Oh My God!!!! As was reading your comment, I missed the start of an ad-break and didn't FF, and there was an advert for an EV car and at the end, something along the lines of "Just like The Flash" with the red lighting around the car and then a cut to "The Flash, in Cinemas on $some_date". A fucking "sponsored" ad with it's own "ad break" at the end! It's the end of the world as we know it. Head for the hills! The "preppers" were right.
"Explains why the story telling on some shows has got very rushed and poorly developed…"
It also explains the incredible leaps in the technology shown and the equivalent of Handwavium by explaining difficult bits as something some other entity 'found out' and described rather than making the action in the main plot bear out the justification. I had a friend that liked NCIS and it's ilk and those shows would just piss me off with how much they had to lie, cheat and steal to make the storyline work.
Apparently the crime writers of the 30s had a policy that the reader had to be able to work out who was the culprit based on the content of their books - all the clues had to be there. This seems to have fallen by the wayside on shows like NCIS, where facts that nobody was privy to earlier in the story suddenly appear and the bad guys are in cuffs before you know it. I still find it enjoyable, but the sudden reveal at the end gets to be a little bit irritating
Just before Covid I bought an HDHomeRun multi-head TV tuner ( https://www.silicondust.com/ ). It records to a Raspberry Pi. I also bought a Channels DVR subscription ( https://getchannels.com/live-tv/ ) at $80/year, which includes comskip - To me it was well worth the price as I hardly see an advert - Most of our "TV watching" is yesterday’s recordings. If you don’t like the idea of paying for a subscription, there are FOSS versions of software out there ( NEXTPVR? ) or you could roll-your-own with FFmpeg/VLC…
With monitors coming in increasingly home theater sizes and integrated speakers, I'm surprised people still buy TVs.
I mean, I have a TV that I didn't even bother with the tuner, it's hooked up to a Nvidia Shield and I get all my entertainment out of the Shield. Next time it breaks I might no longer get a TV and just outright get a HT-size monitor.
Show me where to buy a 77" monitor like the LG OLED TV I'm planning to buy this fall/winter and if the price isn't all that different I'd consider it.
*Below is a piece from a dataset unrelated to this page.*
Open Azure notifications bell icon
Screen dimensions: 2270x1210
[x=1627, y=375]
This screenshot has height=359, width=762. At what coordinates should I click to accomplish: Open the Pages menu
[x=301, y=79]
You CAN get TVs without all the cruft if you buy their commercial models. Unfortunately they are more expensive and don't get discounted like the consumer ones. It isn't worth it to me to pay double to avoid the "smart" stuff I don't need. If it was 10% more on the other hand...
Yeah, but speaking as someone with quite a lot of commercial displays (by Panasonic), I prefer the picture over a domestic TV and some models are designed for 24hr use so should be quite robust. If you do network them you can send them PJLink commands for everything from power on/off and input selection, to volume control. Very expensive though, if you can even find someone to sell to a non-commercial user.
Edit to add a link: Panasonic displays
Becoming a fan of the latest crop of laser-lamped projectors though. Our laser-DLP Panasonics (which I wouldn't want to have in the house due to the colour wheel artifacts* but work exceptionally well in a commercial environment) seem to be heading to their nominal 20,000 hour life very well. Our previous projectors - very similar except that they used discharge lamps - mostly reached 25,000 hours before I felt they were looking "tired".
Just started trialling some Panasonic and Epson LCD-based projectors. LCDs plus discharge lamps in a commercial (museum) setting were a recipe for disaster, needing expensive** LCD and colour filter replacements at between 4,000 and 8,000 hours even though the rest of the box was fine, but Laser lamps are promised to treat LCDs better. We'll see.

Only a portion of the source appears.